I serve this orzo but also with roasted Algerian style (with fritte - french fries) placed right in the gravy. Also good with rice.




Ay bsahatkoume!

14 comments:

  1. Thank you for all these wonderful ideas! I didn't re-do my blog alone I had someone else do it for me. I really love the new look. Mabrook on your new addition! Hope all is well!

    ReplyDelete
  2. OMG Heni. I've never witnessed an animal slaughter except my mother slaughtering chickens but I only saw the cleaning process. I don't think I could stand it.

    ReplyDelete
  3. What to say...you are one brave woman...thanks for all the info
    btw he is gorgeous mashallah, the baby i mean...lol

    ReplyDelete
  4. Greetings everyone; esaalam
    I must admit this was a first for me ... I felt very proud of myself for not getting sick over the whole thing ... I excepted that really!

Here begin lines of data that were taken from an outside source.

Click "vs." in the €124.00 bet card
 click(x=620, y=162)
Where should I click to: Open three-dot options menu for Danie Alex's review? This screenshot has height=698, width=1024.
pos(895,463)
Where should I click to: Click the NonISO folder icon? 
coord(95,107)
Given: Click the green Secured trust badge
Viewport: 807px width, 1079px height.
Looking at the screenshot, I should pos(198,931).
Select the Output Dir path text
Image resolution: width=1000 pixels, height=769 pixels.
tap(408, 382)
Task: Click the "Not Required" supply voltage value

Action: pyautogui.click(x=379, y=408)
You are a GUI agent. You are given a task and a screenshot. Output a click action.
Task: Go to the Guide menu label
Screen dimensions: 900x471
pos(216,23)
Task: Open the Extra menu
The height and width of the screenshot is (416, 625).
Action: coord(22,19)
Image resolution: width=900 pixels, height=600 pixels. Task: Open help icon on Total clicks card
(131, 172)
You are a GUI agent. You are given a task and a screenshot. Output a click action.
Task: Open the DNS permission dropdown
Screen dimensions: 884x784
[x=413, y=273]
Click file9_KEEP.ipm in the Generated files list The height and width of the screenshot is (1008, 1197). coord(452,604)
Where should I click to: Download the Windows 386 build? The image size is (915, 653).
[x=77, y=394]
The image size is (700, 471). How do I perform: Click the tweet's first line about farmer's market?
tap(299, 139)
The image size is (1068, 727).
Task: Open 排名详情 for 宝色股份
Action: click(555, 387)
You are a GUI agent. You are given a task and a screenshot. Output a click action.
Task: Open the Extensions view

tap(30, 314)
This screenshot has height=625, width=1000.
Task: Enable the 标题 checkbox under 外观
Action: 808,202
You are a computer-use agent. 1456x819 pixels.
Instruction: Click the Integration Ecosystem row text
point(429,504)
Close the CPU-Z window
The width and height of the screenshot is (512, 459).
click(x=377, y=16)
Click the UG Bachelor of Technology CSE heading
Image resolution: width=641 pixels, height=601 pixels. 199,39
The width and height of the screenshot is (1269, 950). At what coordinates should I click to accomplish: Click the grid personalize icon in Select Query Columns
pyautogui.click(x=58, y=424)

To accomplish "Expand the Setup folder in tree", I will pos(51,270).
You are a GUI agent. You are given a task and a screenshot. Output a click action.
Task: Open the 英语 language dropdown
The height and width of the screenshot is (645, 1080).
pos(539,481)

But afterall it was not so bad at all!

    ReplyDelete
  5. Greetings everyone; esaalam
    I must admit this was a first for me ... I felt very proud of myself for not getting sick over the whole thing ... I excepted that really! But afterall it was not so bad at all!

    ReplyDelete
  6. Salam aleykoum,

    Merci beaucoup pour ce gentil prix qui m'a aussi permis de découvrir ton joli blog !

    Ca me fait chaud au coeur de voir mon blog apprécié.

    Grand merci à toi, thanks a lot !

    Celine

    ReplyDelete
  7. salam Heni and aid moubarek , though a bit late, lol
    congratulations for your baby! he's so gorguous machallah! and well done for all the mutton thing! your husband should be proud of you, but if he's Algerian, he'll probably take things for granted like the one I have at home! LOL

    Thanks for speaking about the berber people. I'm proud of my chaoui ancesters!

    it's so sweet of you to offer me this appreciation award! thanks a lot my dear

    xxs

    ReplyDelete
  8. Wow... what a nice feast ...thanks so much for the nice ideas/choices you are giving us using the lovely tasty lamb meat...

    I bet the weather is nice in Algeria to do Sheesh Kabab or Shawarma BBQ...Here its 12 below zero and we got a foot of snow yesterday.

    ReplyDelete
  9. Hello Heni

    Thank you so much for the award, I am honored ....
    thank you my friend

    ReplyDelete
  10. Thank you so much for the award, I really appreciate it, I just posted it on my blog,it was offered to me by another friend.
    I will add you name on the award and also add your blog to my list " Blog friends", so that I can visit you more often, thanks again, God bless you.

    ReplyDelete
  11. Esalaams and Hello everyones, You are all welcome ... you deserved them for having such creativity ... I love your cooking and blogs!